/---
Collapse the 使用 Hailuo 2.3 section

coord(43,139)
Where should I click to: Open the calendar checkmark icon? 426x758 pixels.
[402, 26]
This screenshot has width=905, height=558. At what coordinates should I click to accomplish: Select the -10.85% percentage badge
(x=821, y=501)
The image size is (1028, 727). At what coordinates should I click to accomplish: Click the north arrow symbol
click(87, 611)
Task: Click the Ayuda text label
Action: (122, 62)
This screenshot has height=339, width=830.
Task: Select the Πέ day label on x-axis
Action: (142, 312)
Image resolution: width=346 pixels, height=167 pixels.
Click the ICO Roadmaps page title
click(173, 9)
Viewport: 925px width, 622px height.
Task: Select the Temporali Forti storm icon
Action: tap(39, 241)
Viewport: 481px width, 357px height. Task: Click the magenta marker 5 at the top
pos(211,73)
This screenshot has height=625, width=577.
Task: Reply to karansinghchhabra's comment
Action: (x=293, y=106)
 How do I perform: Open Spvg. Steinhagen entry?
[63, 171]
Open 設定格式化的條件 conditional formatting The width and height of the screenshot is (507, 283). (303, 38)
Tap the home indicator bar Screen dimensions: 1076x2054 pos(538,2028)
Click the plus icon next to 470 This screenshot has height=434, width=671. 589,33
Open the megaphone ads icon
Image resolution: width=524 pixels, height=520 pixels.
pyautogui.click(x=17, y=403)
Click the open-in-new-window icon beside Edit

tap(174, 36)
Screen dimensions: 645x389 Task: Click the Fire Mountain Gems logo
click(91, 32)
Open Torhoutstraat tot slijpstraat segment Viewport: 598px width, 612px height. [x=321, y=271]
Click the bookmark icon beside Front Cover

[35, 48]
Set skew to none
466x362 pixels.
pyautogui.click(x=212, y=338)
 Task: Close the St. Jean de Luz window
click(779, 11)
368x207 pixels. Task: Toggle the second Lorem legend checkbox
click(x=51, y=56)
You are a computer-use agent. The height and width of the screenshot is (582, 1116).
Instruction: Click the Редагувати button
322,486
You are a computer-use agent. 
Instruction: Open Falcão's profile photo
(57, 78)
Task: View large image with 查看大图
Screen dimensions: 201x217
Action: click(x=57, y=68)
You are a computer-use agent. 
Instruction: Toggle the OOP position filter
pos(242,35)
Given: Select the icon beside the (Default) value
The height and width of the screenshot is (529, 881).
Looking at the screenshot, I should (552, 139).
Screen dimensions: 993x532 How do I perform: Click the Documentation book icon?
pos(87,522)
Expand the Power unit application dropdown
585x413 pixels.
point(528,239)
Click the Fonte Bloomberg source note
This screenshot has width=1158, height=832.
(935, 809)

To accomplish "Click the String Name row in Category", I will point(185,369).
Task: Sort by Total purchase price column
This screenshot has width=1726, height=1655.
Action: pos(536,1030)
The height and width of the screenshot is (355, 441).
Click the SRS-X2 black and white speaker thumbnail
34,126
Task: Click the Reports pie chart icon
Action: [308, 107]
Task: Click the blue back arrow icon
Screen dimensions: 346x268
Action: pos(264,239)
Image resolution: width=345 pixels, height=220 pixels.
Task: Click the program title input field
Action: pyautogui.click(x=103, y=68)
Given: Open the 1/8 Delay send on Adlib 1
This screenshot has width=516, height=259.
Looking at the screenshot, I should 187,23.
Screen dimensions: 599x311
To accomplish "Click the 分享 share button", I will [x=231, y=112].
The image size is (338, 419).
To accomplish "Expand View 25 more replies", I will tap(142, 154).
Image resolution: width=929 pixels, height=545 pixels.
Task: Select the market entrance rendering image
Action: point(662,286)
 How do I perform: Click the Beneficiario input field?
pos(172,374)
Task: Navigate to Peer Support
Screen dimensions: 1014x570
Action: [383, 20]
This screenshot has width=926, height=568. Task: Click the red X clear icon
\---
WORK TASK:
Return each line of the data exactly as it was given.

RESULT OF THE EXERCISE:
Collapse the 使用 Hailuo 2.3 section

coord(43,139)
Where should I click to: Open the calendar checkmark icon? 426x758 pixels.
[402, 26]
This screenshot has width=905, height=558. At what coordinates should I click to accomplish: Select the -10.85% percentage badge
(x=821, y=501)
The image size is (1028, 727). At what coordinates should I click to accomplish: Click the north arrow symbol
click(87, 611)
Task: Click the Ayuda text label
Action: (122, 62)
This screenshot has height=339, width=830.
Task: Select the Πέ day label on x-axis
Action: (142, 312)
Image resolution: width=346 pixels, height=167 pixels.
Click the ICO Roadmaps page title
click(173, 9)
Viewport: 925px width, 622px height.
Task: Select the Temporali Forti storm icon
Action: tap(39, 241)
Viewport: 481px width, 357px height. Task: Click the magenta marker 5 at the top
pos(211,73)
This screenshot has height=625, width=577.
Task: Reply to karansinghchhabra's comment
Action: (x=293, y=106)
 How do I perform: Open Spvg. Steinhagen entry?
[63, 171]
Open 設定格式化的條件 conditional formatting The width and height of the screenshot is (507, 283). (303, 38)
Tap the home indicator bar Screen dimensions: 1076x2054 pos(538,2028)
Click the plus icon next to 470 This screenshot has height=434, width=671. 589,33
Open the megaphone ads icon
Image resolution: width=524 pixels, height=520 pixels.
pyautogui.click(x=17, y=403)
Click the open-in-new-window icon beside Edit

tap(174, 36)
Screen dimensions: 645x389 Task: Click the Fire Mountain Gems logo
click(91, 32)
Open Torhoutstraat tot slijpstraat segment Viewport: 598px width, 612px height. [x=321, y=271]
Click the bookmark icon beside Front Cover

[35, 48]
Set skew to none
466x362 pixels.
pyautogui.click(x=212, y=338)
 Task: Close the St. Jean de Luz window
click(779, 11)
368x207 pixels. Task: Toggle the second Lorem legend checkbox
click(x=51, y=56)
You are a computer-use agent. The height and width of the screenshot is (582, 1116).
Instruction: Click the Редагувати button
322,486
You are a computer-use agent. 
Instruction: Open Falcão's profile photo
(57, 78)
Task: View large image with 查看大图
Screen dimensions: 201x217
Action: click(x=57, y=68)
You are a computer-use agent. 
Instruction: Toggle the OOP position filter
pos(242,35)
Given: Select the icon beside the (Default) value
The height and width of the screenshot is (529, 881).
Looking at the screenshot, I should (552, 139).
Screen dimensions: 993x532 How do I perform: Click the Documentation book icon?
pos(87,522)
Expand the Power unit application dropdown
585x413 pixels.
point(528,239)
Click the Fonte Bloomberg source note
This screenshot has width=1158, height=832.
(935, 809)

To accomplish "Click the String Name row in Category", I will point(185,369).
Task: Sort by Total purchase price column
This screenshot has width=1726, height=1655.
Action: pos(536,1030)
The height and width of the screenshot is (355, 441).
Click the SRS-X2 black and white speaker thumbnail
34,126
Task: Click the Reports pie chart icon
Action: [308, 107]
Task: Click the blue back arrow icon
Screen dimensions: 346x268
Action: pos(264,239)
Image resolution: width=345 pixels, height=220 pixels.
Task: Click the program title input field
Action: pyautogui.click(x=103, y=68)
Given: Open the 1/8 Delay send on Adlib 1
This screenshot has width=516, height=259.
Looking at the screenshot, I should 187,23.
Screen dimensions: 599x311
To accomplish "Click the 分享 share button", I will [x=231, y=112].
The image size is (338, 419).
To accomplish "Expand View 25 more replies", I will tap(142, 154).
Image resolution: width=929 pixels, height=545 pixels.
Task: Select the market entrance rendering image
Action: point(662,286)
 How do I perform: Click the Beneficiario input field?
pos(172,374)
Task: Navigate to Peer Support
Screen dimensions: 1014x570
Action: [383, 20]
This screenshot has width=926, height=568. Task: Click the red X clear icon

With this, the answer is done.